### WORK TO COMPLETE:
The finished copy should match every record exactly and contain no pictures.

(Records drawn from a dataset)
____

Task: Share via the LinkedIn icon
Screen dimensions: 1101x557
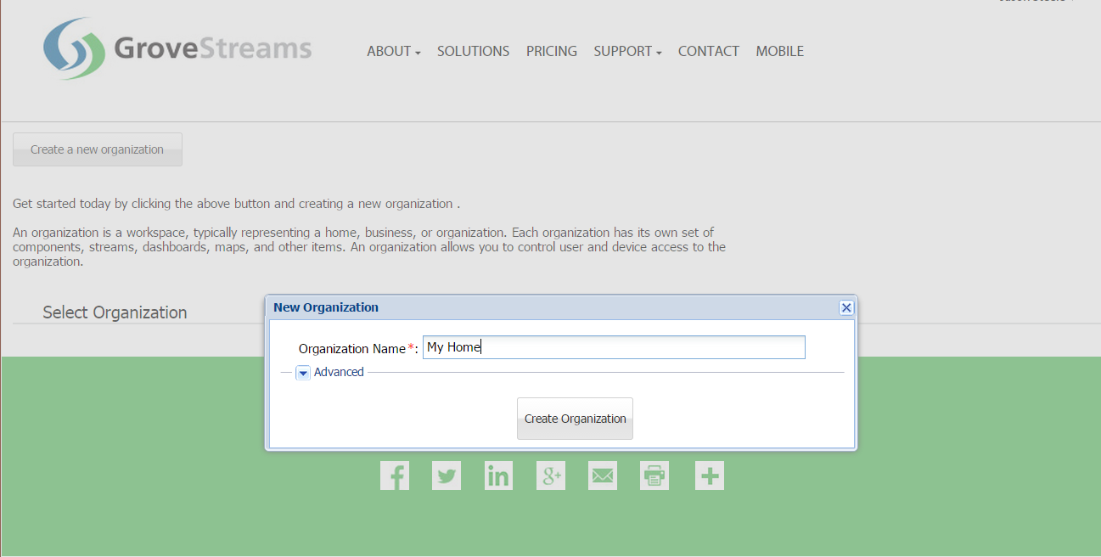Action: (498, 475)
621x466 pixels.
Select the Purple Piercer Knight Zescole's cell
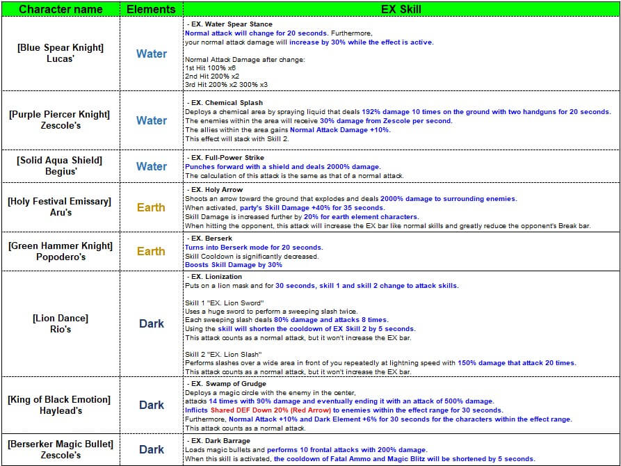61,120
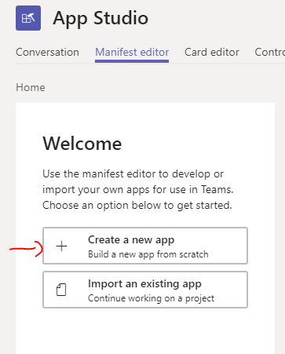
Task: Click 'Build a new app from scratch' text
Action: 148,254
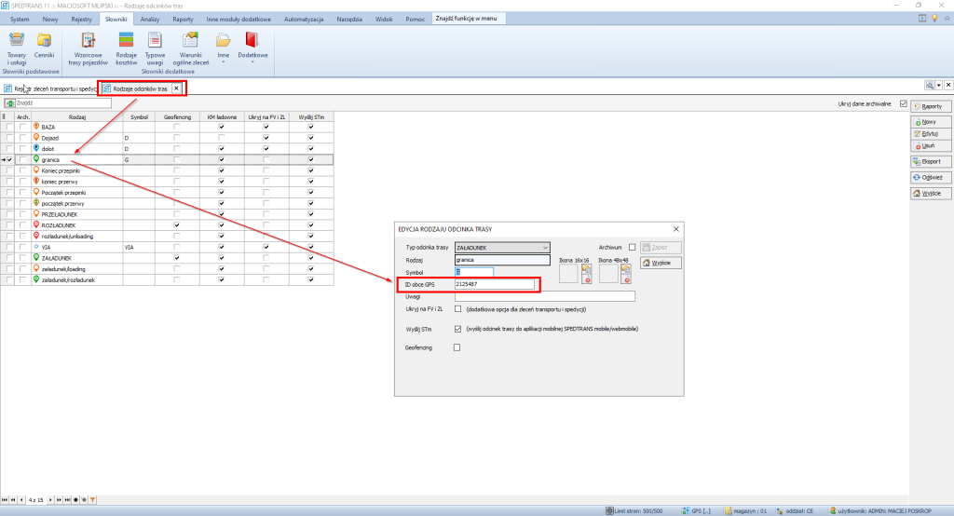Viewport: 954px width, 516px height.
Task: Click the filter funnel icon in navigator
Action: click(x=91, y=500)
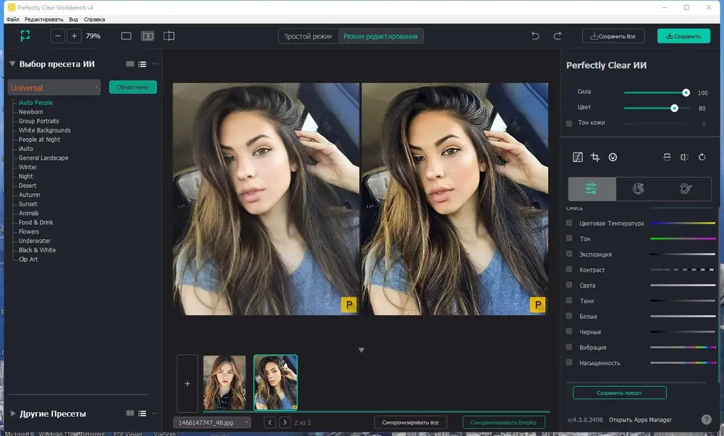This screenshot has height=436, width=724.
Task: Click the zoom out minus button
Action: [58, 36]
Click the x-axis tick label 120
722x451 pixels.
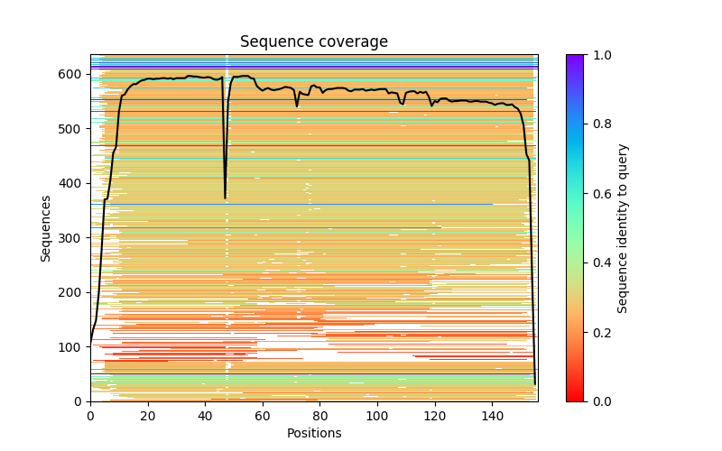pos(435,415)
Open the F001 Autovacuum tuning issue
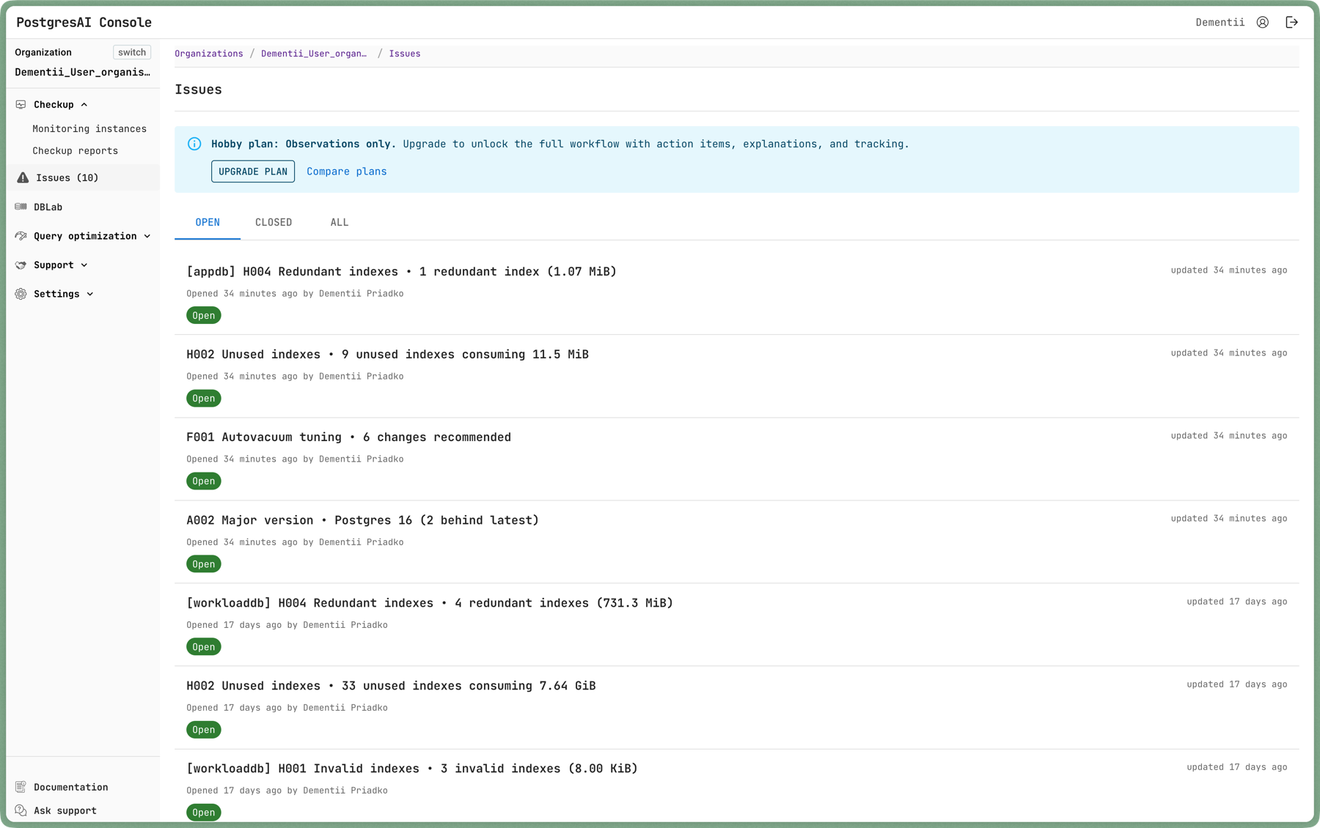1320x828 pixels. (x=348, y=437)
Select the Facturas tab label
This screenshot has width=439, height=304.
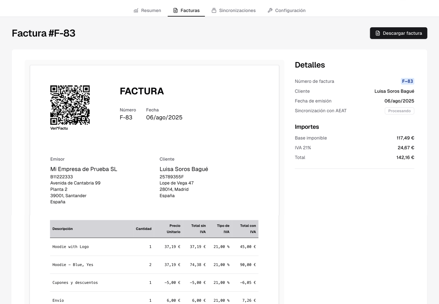pyautogui.click(x=190, y=10)
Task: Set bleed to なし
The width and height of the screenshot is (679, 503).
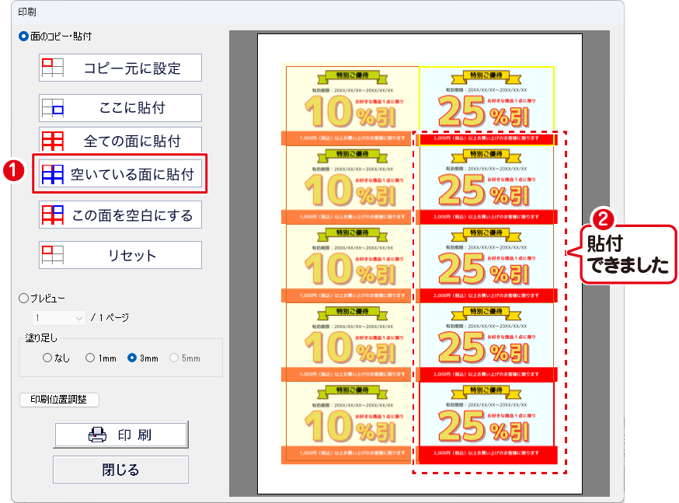Action: [x=47, y=358]
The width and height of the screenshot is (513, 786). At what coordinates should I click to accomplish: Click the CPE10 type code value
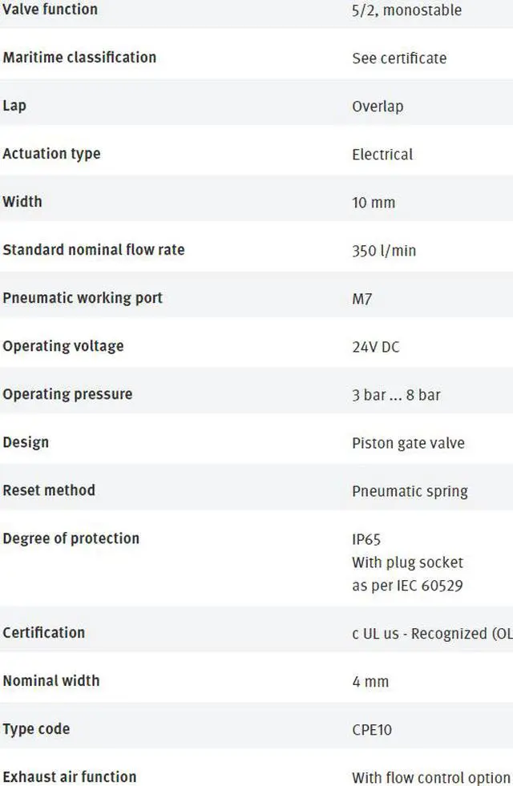[372, 730]
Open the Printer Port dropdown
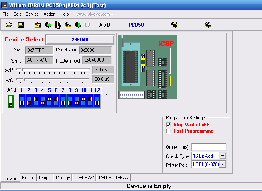 [x=223, y=164]
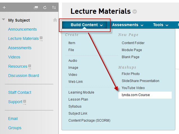Click the home icon beside My Subject
The height and width of the screenshot is (134, 179).
[x=55, y=20]
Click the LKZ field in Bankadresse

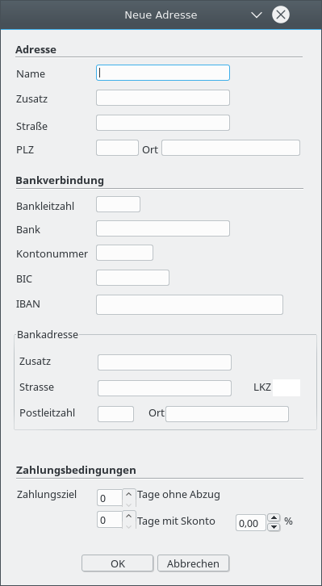pyautogui.click(x=286, y=387)
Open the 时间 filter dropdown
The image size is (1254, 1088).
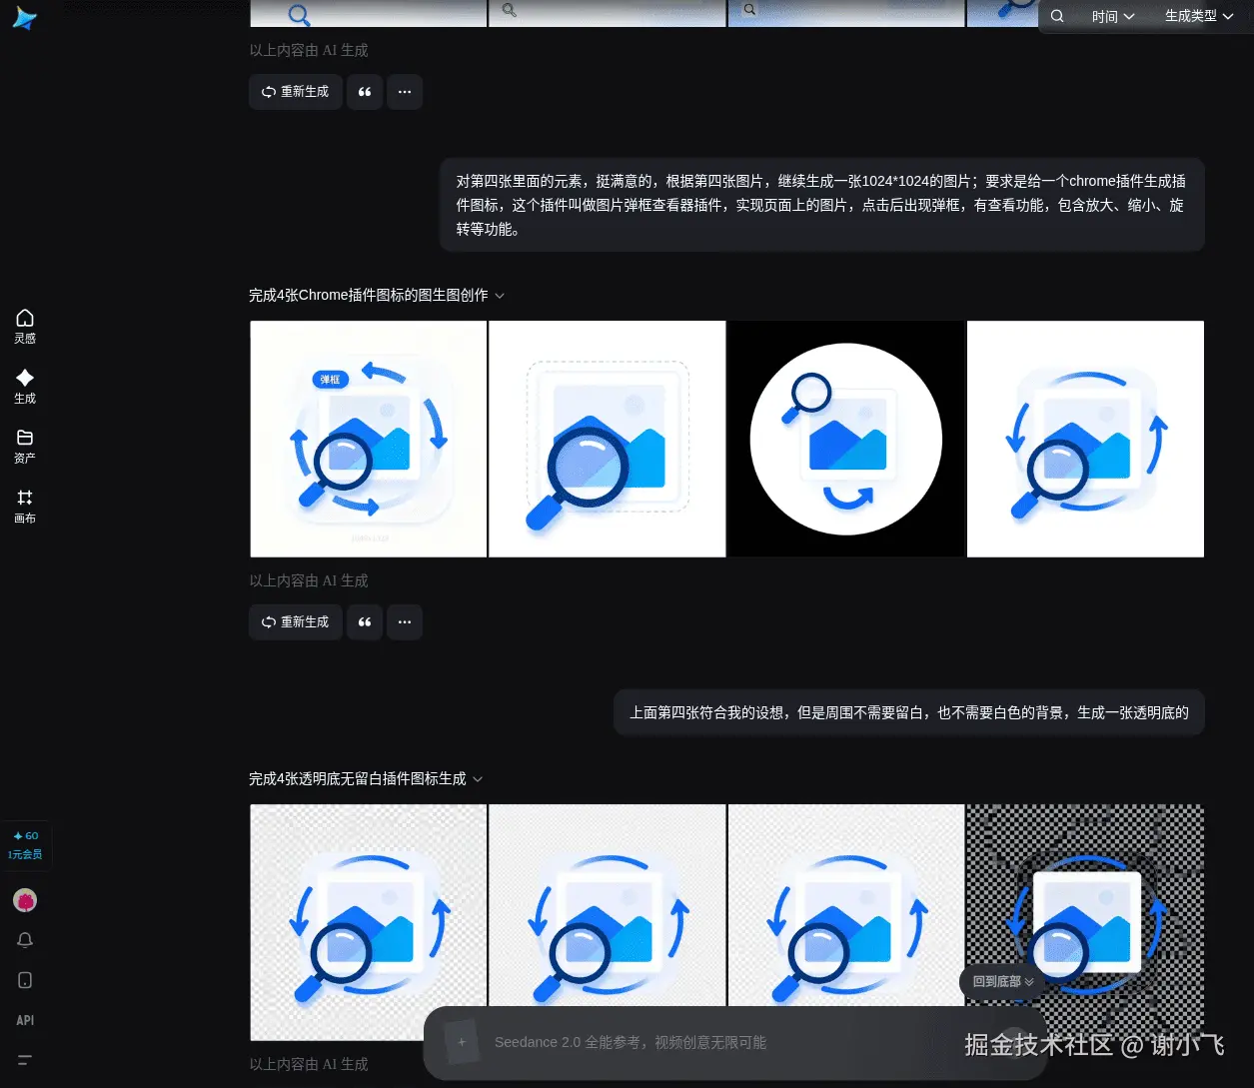1113,16
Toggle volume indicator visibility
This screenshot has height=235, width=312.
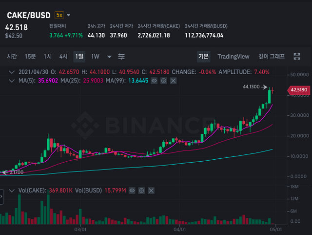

____

### RESULT FOR THIS EXERCISE:
Task: Share via the LinkedIn icon
Screen dimensions: 1101x557
Action: (498, 475)
621x466 pixels.
Select the Purple Piercer Knight Zescole's cell
61,120
Task: Click 'Build a new app from scratch' text
Action: 148,254
Viewport: 954px width, 516px height.
Task: Click the filter funnel icon in navigator
Action: click(x=91, y=500)
This screenshot has height=436, width=724.
Task: Click the zoom out minus button
Action: [58, 36]
Click the x-axis tick label 120
722x451 pixels.
pos(435,415)
Open the F001 Autovacuum tuning issue
1320x828 pixels. (x=348, y=437)
Select the Facturas tab label
This screenshot has width=439, height=304.
pyautogui.click(x=190, y=10)
Task: Set bleed to なし
The width and height of the screenshot is (679, 503).
Action: [x=47, y=358]
The width and height of the screenshot is (513, 786). At what coordinates should I click to accomplish: Click the CPE10 type code value
[372, 730]
Open the Printer Port dropdown
 [x=223, y=164]
Click the home icon beside My Subject
The height and width of the screenshot is (134, 179).
[x=55, y=20]
Click the LKZ field in Bankadresse

pyautogui.click(x=286, y=387)
Open the 时间 filter dropdown
The image size is (1254, 1088).
1113,16
Toggle volume indicator visibility
This screenshot has height=235, width=312.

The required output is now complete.